Si bien la chaqueña reforzará a los candidatos que el ARI tiene en el interior del país y seguirá haciendo visitas, por ejemplo a Santa Fe, la provincia de Buenos Aires y la ciudad de Buenos Aires pasarán a ser la prioridad. La motivación de los aristas es, tras la elección, terminar de conformar un bloque de legisladores opositores al gobierno en la Cámara de Diputados, que les dé aire para sus sueños 2007 con la consigna de «control» que intenta imponer en su arenga. Esta semana, el equipo del ARI Capital, que conduce el legislador porteño Fernando Melillo, está dedicado a la preparación de un acto que considera tendrá importantes características. Al estilo del que ofreció en Villa Lugano, ahora Carrió se hará presente en otro barrio de la Ciudad, donde predomina un surtido de clase media y media desvanecida, como es Flores. El viernes tendrá lugar ese acto con la presencia de Carrió y los aristas consideran que será uno de los más importantes de su campaña por la presencia de vecinos que piensan atraer.
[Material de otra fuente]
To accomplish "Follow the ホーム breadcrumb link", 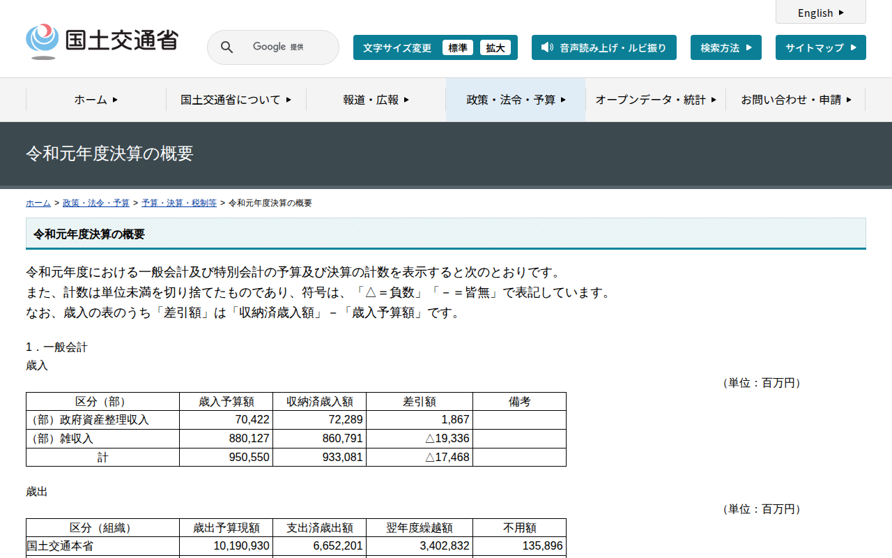I will click(x=38, y=203).
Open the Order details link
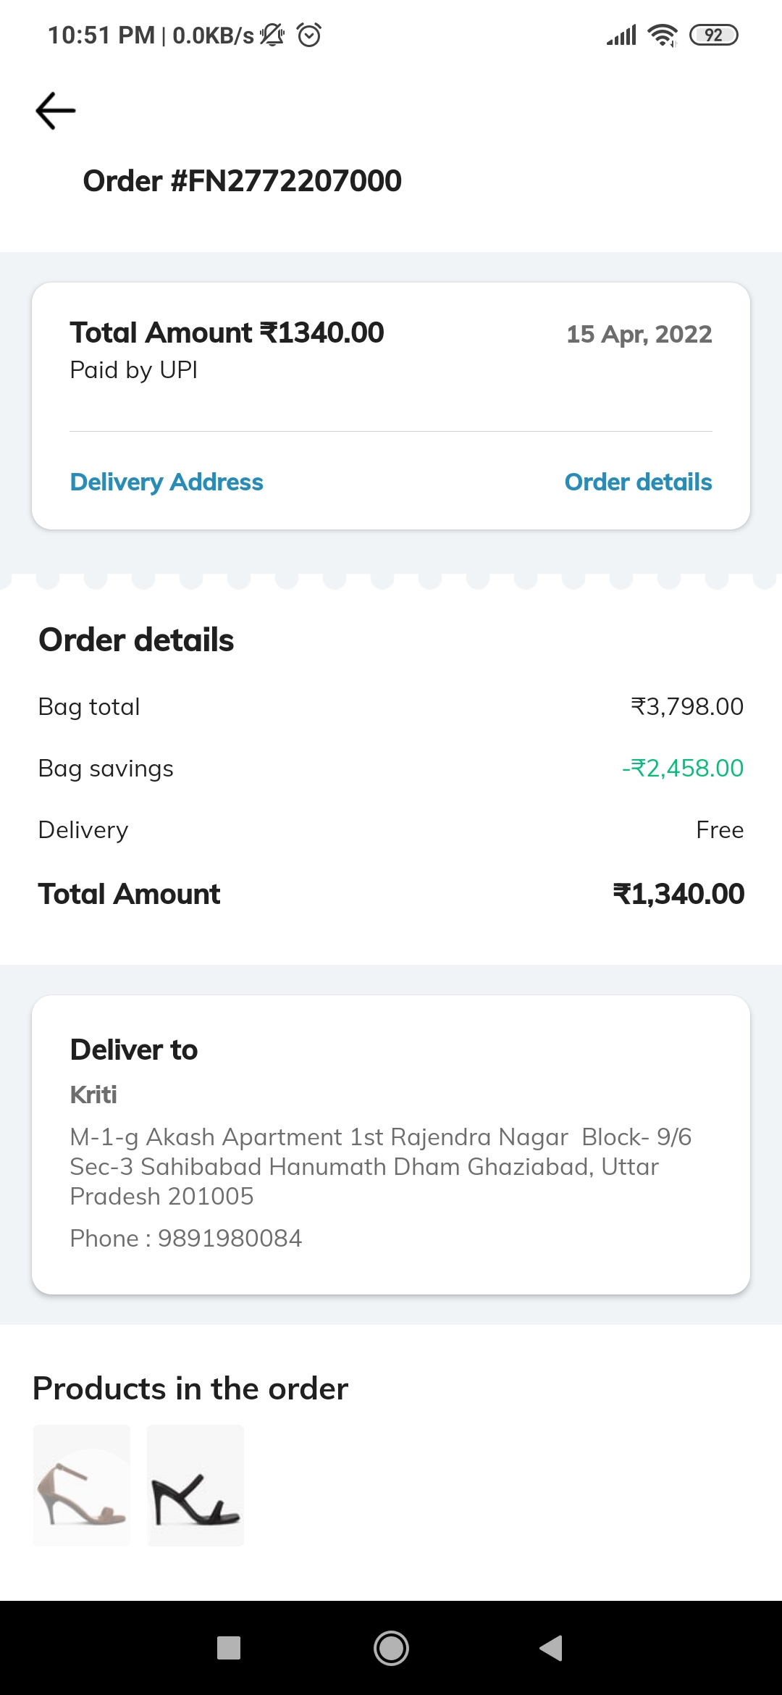Screen dimensions: 782x1695 point(638,482)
La campaña del ARI, según sus organizadores, comienza ahora a atravesar un tramo en desventaja, al menos lo reflejan en lo que llaman «despliegue mediático». Consideran que salvo los espacios que se asignan oficialmente a los partidos políticos en la pantalla de televisión y que ya muestran a la candidata, el ARI no dispone de fondos para contratar propios, al menos al nivel que podrán hacerlo el oficialista Bielsa o el empresario Macri. Temen que esa competencia desfavorezca la campaña que hasta ahora sienten con viento a favor. Por eso Carrió apuesta a compensar esa falta de imágenes con las invitaciones que le hagan distintos programas de televisión y sacando a caminar a sus candidatos más intensamente por los barrios de la Ciudad de Buenos Aires, donde insistirá con mesas en las que se reparte gráfica electoral. El ARI mantendrá su estrategia de una campaña que abandonó las denuncias que llaman «propositiva» y se referirá especialmente al electorado que ha votado a radicales o a la Alianza, con el convencimiento de que el distrito porteño no esconde un voto cautivo de partidos tradicionales y que puede arrebatar hasta el sufragio de ex votantes del peronismo. A diferencia de Bielsa y Macri -los principales rivales- la candidata no conquista, claro, el voto kirchnerista, por eso apela a rango de ex aliancistas que la siguen. Mesas y caminatas con panfletos partidarios será casi todo lo que desplegará Carrió en la Capital Federal, hasta el acto del viernes, mientras prepara un cierre de campaña que será igual que el lanzamiento, en el Coliseo. «Un triunfo del ARI en Capital y una buena elección en la provincia de Buenos Aires puede lograr que se instale un bloque de control parlamentario y así una alternativa no pejotista para 2007», explican los organizadores de la campaña de la candidata.